しかし、彼が真実目指したものは、子ども一人ひとりの発達に合った、個性に照準を合わせた教育を施すことでした。つまり、そのためにできうる限り正しい評価法が求められたのです。ビネー以前の評価の方法は、子どもの顔つきを見たり、頭の大きさを測定したりしていました。当然のことながら、この方法では正しい評価はできませんでした。子どもの実体とはかけ離れてアセスメントがされていたのです。
知能検査を差別の道具だと切り捨てるのは簡単です。ですが、子どもの発達の違いを無視して全員が同じ教育方法でなければならないというのも個性伸長の精神に反すると思います。
私は、多くの子どもたちに知能検査を通して保護者のカウンセリングを行ってきました。保護者は、様々な心配を抱えて子どもを育てています。
「他の子どもと比べて言葉が遅いようで……」「何度、同じことを注意しても……」「興味が偏っているみたいで……」などです。保護者の取り越し苦労もあれば、早期の対応が必要な場合もあります。その見立てには、正しいアセスメントが必要となります。
個別式(ビネー式)知能検査を通して子どもを観察しますと、その子どもの発達の状態や特徴(何が得意で何が不得手か、考え方やものの捉え方など)、興味関心が何であるのか、などが実によく分ります。例えば、その問題に正答を得られなかったとして、なぜこのような誤り方をするのかを分析しますと、その子どもにはどんなアプローチの仕方が適しているのかが見えてきます。

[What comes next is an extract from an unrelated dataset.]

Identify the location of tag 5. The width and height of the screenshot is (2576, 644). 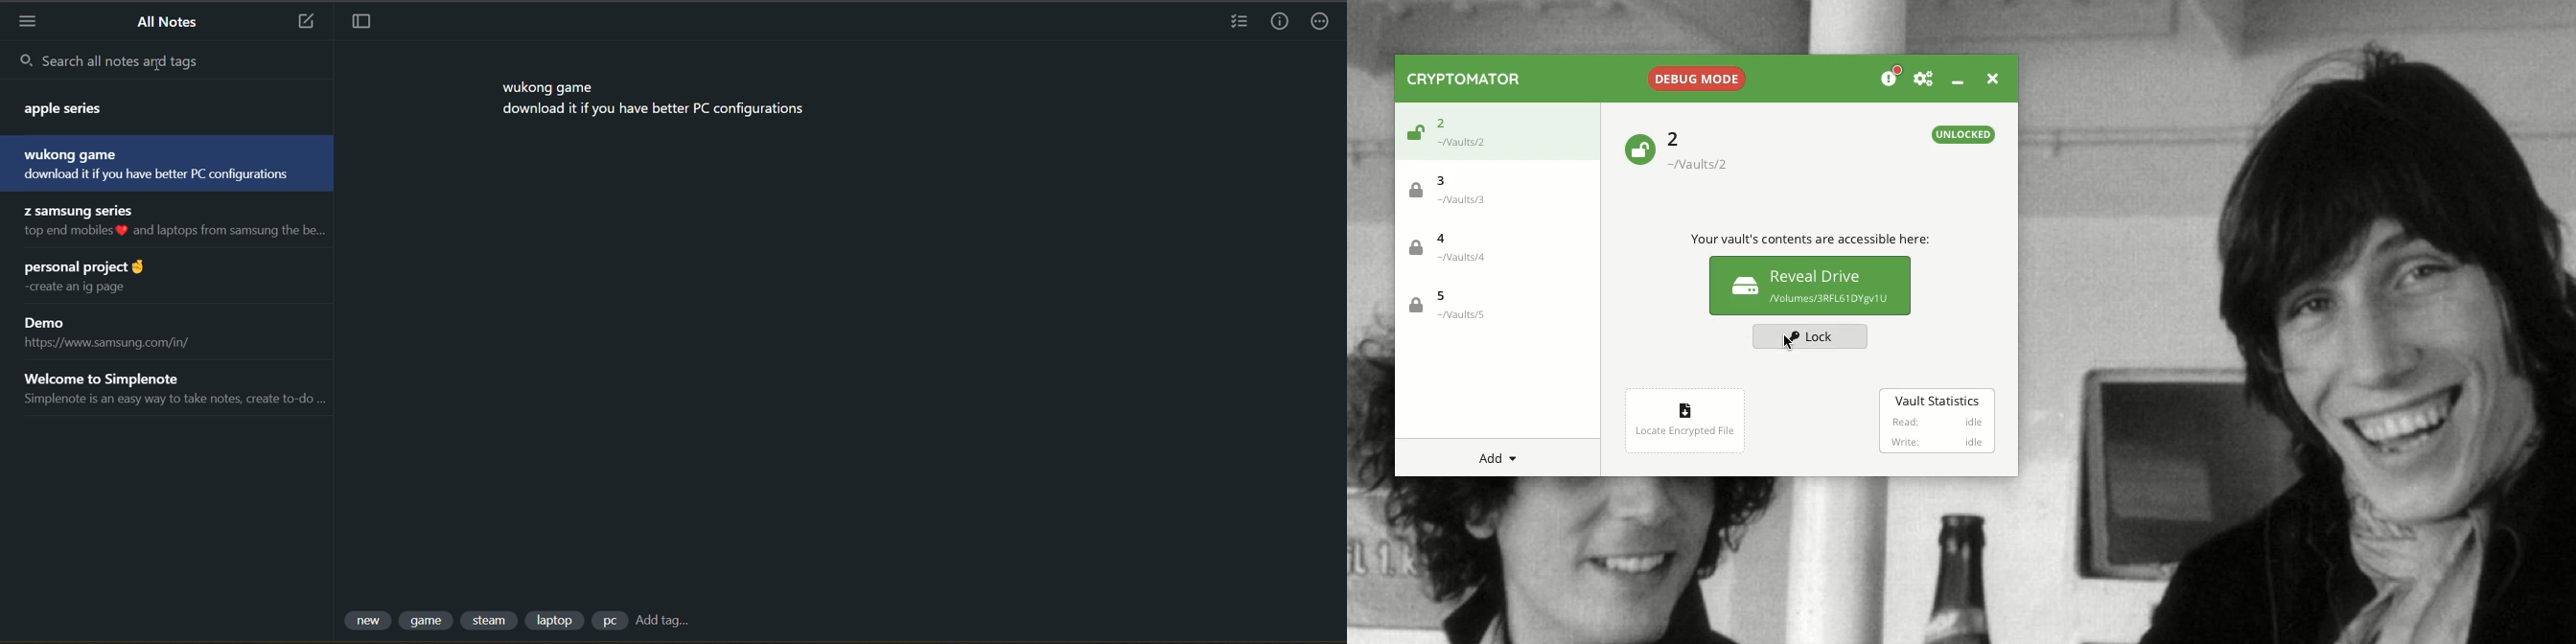
(611, 621).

また思いがけず、検査を受ける過程で子どもが自信を取り戻したり、あんなに落ち着かない子がずいぶん頑張ったりと、保護者の見方が変化することもあります。遅れだけでなく、発達に偏りがあり、他の子どもより先に発達した子どもが、一斉の授業や集団の中では適応できないことがあります。これもしっかりアセスメントして、それに応じて教育方法を立案することが重要となります。これらの子どもたちを支援するのが私の仕事であり、知能検査を実施するのは、きちんとアセスメントしてケアの手がかりを得るためです。

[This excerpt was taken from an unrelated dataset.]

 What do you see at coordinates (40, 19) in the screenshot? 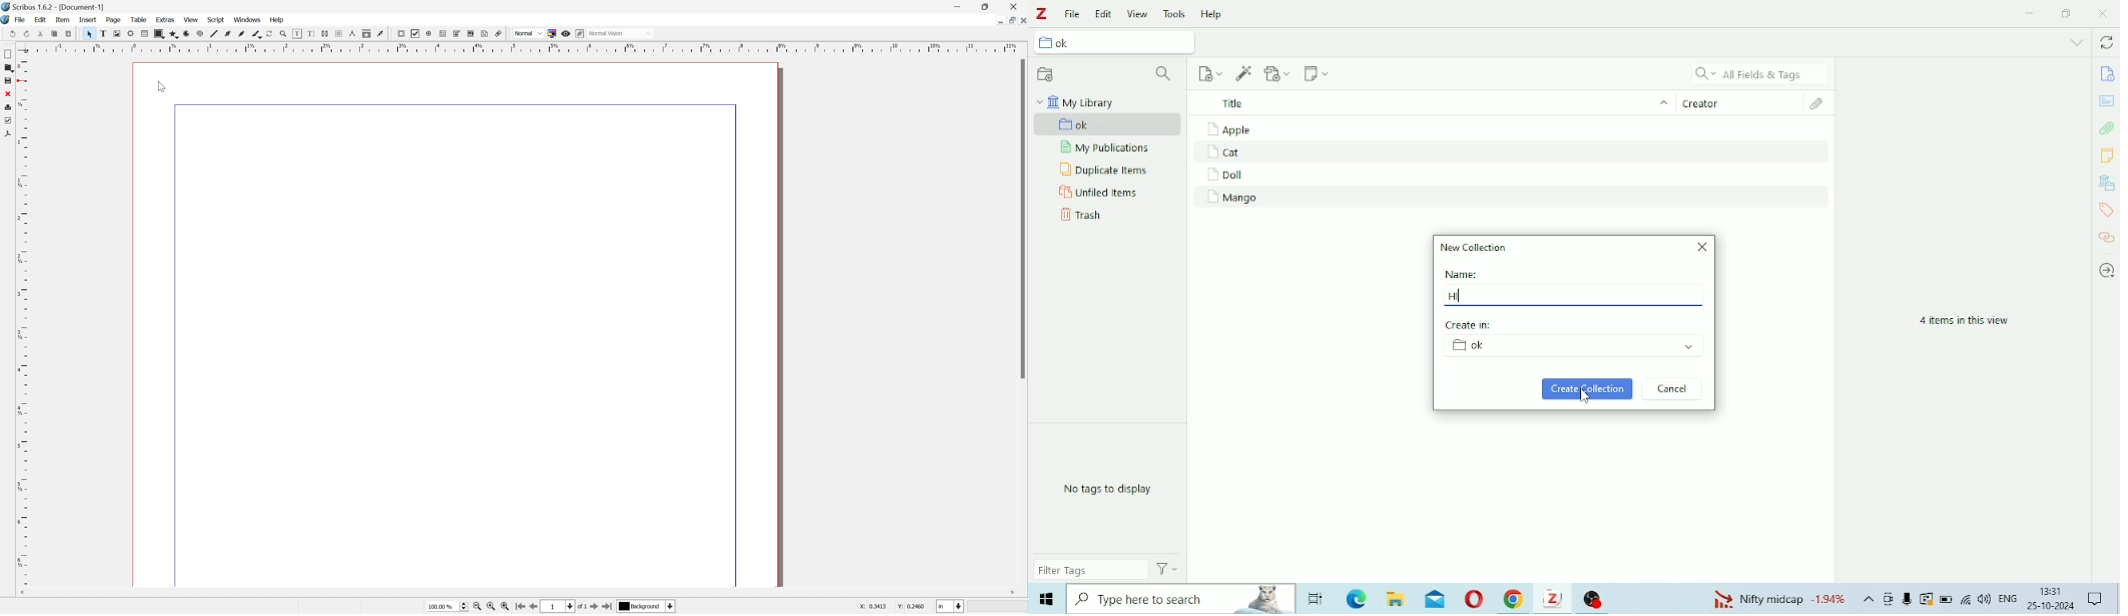
I see `edit` at bounding box center [40, 19].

子どもの個性(知的発達の違いも個性に他ならない)に照らした教育をするための道具として知能検査はあります。
きちんとアセスメントされてはじめて、個に応じた教育メニューを作ることができるのではないでしょうか。医者が正しく診断してはじめて、良い治療ができるのです。心と同じように知能は目に見ませんので、それを知り得る方法には、様々な限界があるのは当然です。しかし、それを十分承知しながらも、知能検査を活用するほうが、子どもにとって公平であると思います。

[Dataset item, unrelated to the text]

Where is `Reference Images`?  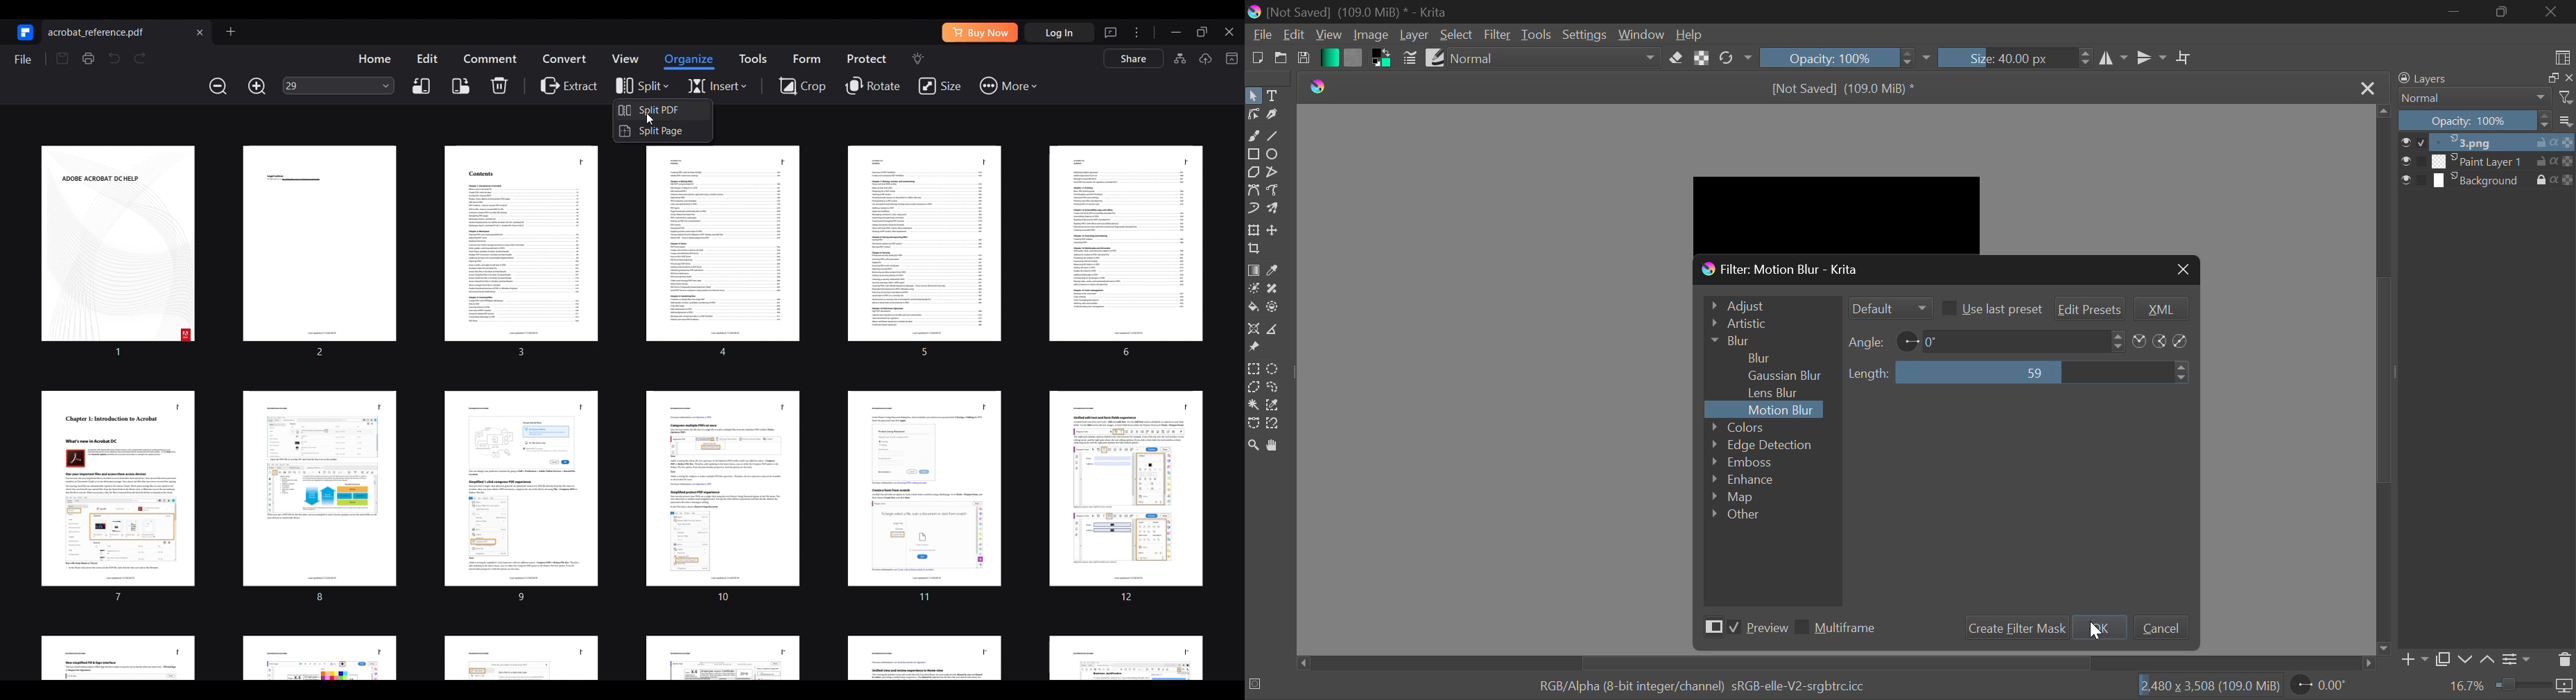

平等をうたうだけで、個に応じた教育を放棄したり、何もケアしなかったり、大人の勝手な主観で子どもが評価されたりしたのでは、子どものためにはならないと思います。それではビネーが知能検査を作る以前に戻ってしまうだけではないでしょうか。
差別は、知能検査や特殊教育を受けることに原因があるのではありません。ハンディを持つことを嫌なことだとする社会やそう考える人々の心に源があります。
ハンディを持つことで不利益を被らないように、皆で努力し続けることこそが重要なのではないでしょうか。